Segment Start: STUDY MATERIAL
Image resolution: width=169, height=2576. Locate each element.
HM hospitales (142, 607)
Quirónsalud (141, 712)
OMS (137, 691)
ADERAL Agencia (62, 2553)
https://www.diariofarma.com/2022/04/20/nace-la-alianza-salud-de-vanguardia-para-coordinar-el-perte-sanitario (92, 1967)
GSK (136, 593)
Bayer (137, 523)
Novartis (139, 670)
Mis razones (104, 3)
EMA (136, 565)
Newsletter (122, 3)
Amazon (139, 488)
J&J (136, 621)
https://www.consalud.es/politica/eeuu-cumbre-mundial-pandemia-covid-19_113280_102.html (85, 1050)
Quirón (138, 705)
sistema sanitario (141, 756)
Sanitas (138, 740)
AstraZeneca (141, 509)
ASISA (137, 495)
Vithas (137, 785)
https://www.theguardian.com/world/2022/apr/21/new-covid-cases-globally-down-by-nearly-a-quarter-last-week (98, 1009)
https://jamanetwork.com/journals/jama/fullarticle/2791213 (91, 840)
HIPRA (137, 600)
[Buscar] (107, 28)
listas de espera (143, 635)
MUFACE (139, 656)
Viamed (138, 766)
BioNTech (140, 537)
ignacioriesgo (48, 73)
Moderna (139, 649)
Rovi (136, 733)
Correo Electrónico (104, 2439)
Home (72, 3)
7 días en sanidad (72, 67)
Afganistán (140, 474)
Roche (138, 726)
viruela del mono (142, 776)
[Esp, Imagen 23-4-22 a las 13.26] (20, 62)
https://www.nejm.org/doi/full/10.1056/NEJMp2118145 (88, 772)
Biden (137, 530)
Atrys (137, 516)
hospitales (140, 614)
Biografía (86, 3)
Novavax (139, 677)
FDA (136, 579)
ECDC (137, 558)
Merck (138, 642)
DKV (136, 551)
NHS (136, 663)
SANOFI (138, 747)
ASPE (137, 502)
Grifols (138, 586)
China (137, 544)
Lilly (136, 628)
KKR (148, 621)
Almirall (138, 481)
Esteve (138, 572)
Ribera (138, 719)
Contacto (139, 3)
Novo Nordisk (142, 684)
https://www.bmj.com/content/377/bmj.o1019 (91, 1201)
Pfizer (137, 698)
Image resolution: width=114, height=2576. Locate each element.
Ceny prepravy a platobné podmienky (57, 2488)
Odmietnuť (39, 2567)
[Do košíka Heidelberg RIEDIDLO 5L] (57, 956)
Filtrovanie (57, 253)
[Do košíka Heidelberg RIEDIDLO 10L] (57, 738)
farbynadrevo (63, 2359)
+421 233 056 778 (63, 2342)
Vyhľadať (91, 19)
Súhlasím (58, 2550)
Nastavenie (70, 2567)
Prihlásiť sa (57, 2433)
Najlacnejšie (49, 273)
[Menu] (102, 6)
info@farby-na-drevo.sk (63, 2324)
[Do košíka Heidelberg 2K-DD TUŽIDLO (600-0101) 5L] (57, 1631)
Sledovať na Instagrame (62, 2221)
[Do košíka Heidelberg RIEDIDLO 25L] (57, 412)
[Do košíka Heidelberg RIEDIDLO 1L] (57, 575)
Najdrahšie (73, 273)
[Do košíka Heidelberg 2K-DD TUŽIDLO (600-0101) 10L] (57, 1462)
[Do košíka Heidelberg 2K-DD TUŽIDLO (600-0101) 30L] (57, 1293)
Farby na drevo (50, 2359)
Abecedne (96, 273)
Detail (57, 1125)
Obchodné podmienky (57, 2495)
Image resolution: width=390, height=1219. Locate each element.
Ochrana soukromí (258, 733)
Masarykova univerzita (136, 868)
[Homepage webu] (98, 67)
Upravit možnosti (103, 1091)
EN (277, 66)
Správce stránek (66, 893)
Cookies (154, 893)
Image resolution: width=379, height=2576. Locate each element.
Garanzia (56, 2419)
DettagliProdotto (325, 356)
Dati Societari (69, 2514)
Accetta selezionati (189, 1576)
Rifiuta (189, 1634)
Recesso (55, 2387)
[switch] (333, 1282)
Segment End: STUDY MATERIAL
**WHAT TO PRODUCE:** Only a number is wanted here: how many lines of the material contain the string "Locate".

**RESULT BELOW:** 4